What you have to do ▸
Please return only the lines from the one holding "Given: Click the window title 《龙纹战域》玩家调查问卷" through the one holding "Click the zoom", exactly as they appear in the records below, both ends included.

Records provided ▸
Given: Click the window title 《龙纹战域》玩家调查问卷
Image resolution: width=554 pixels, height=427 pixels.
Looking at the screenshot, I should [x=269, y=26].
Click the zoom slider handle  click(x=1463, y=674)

==

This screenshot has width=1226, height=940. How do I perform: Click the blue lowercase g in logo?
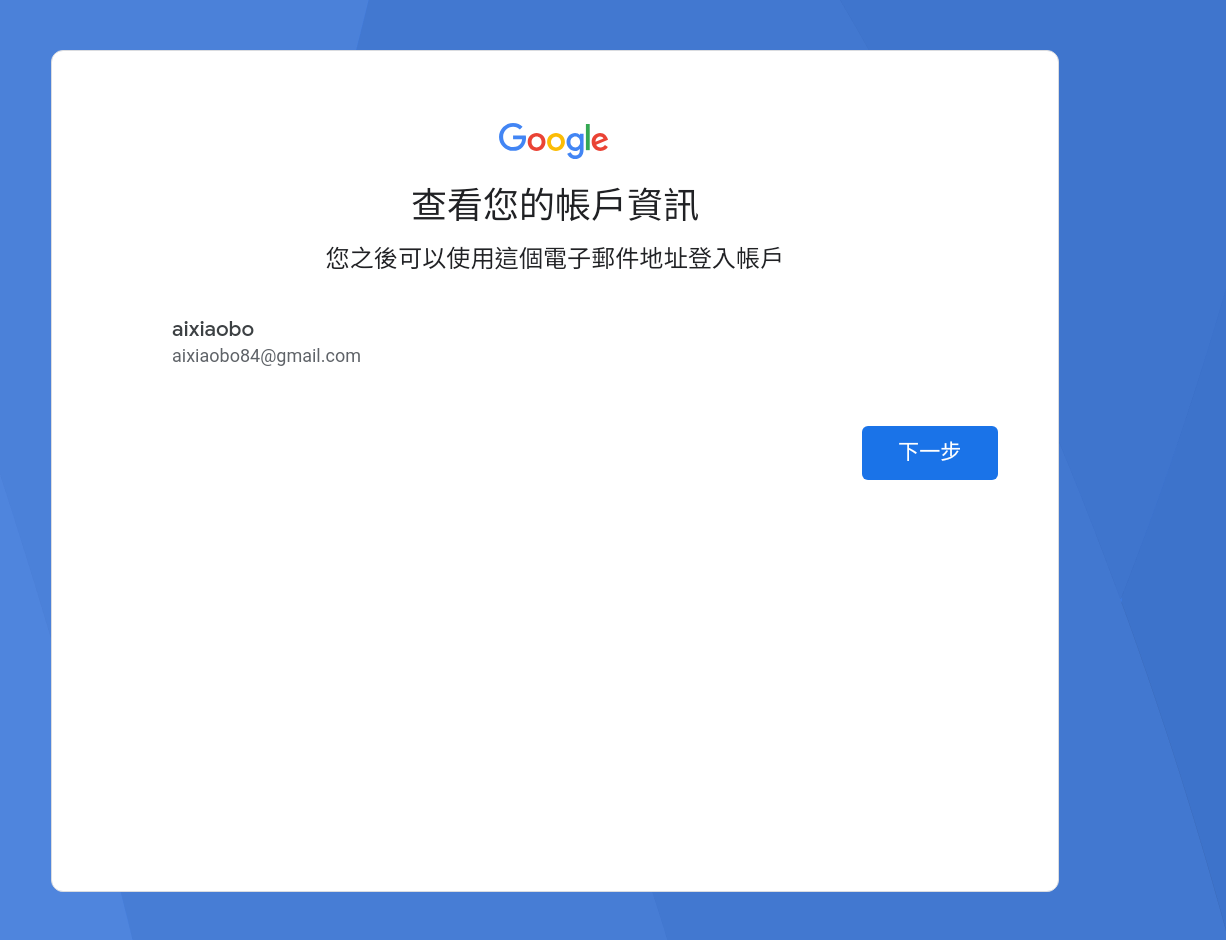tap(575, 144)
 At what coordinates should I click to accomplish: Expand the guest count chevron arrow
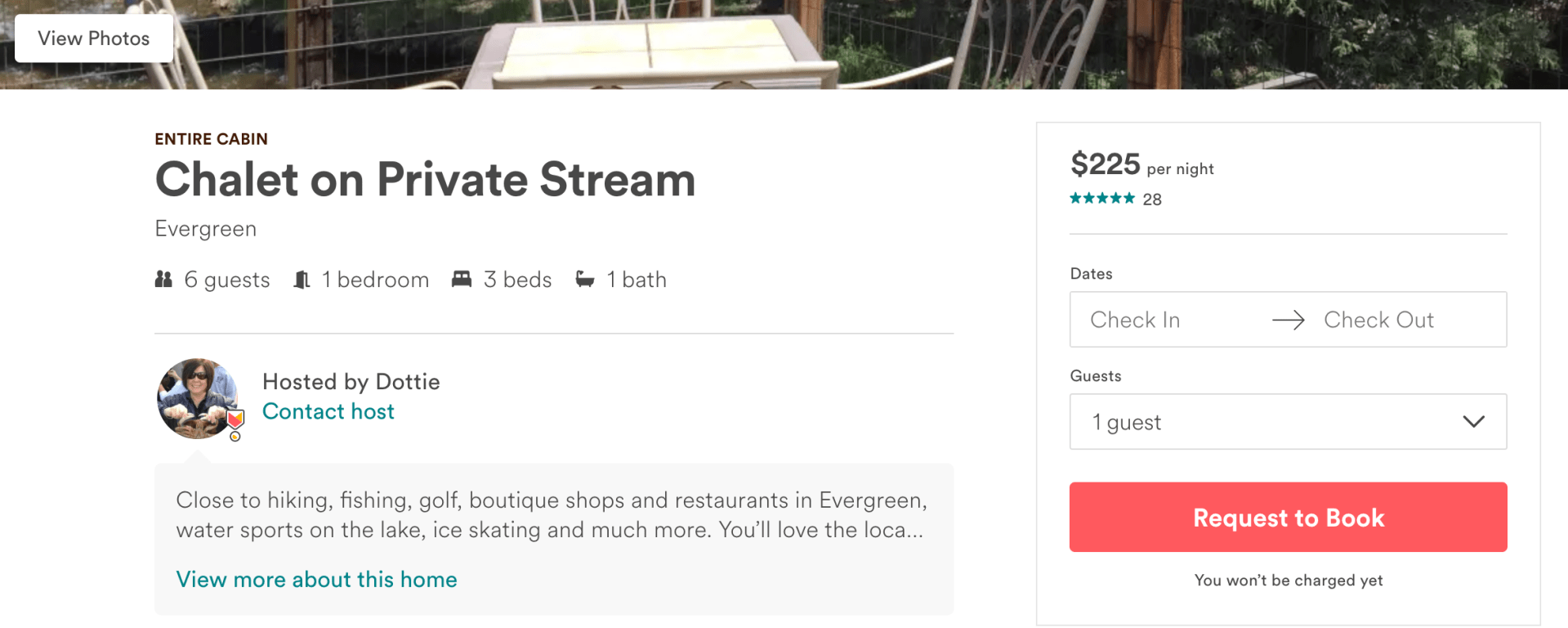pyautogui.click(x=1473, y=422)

==

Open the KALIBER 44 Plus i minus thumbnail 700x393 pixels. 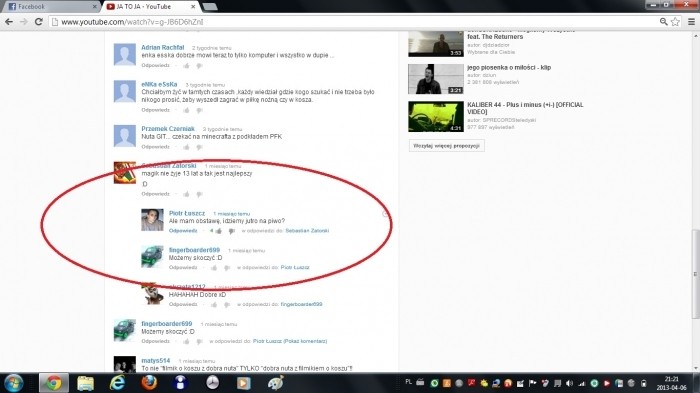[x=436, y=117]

Problem solution ▸
Given: Click the window title 《龙纹战域》玩家调查问卷
Image resolution: width=554 pixels, height=427 pixels.
Looking at the screenshot, I should [x=269, y=26].
Click the zoom slider handle  click(x=1463, y=674)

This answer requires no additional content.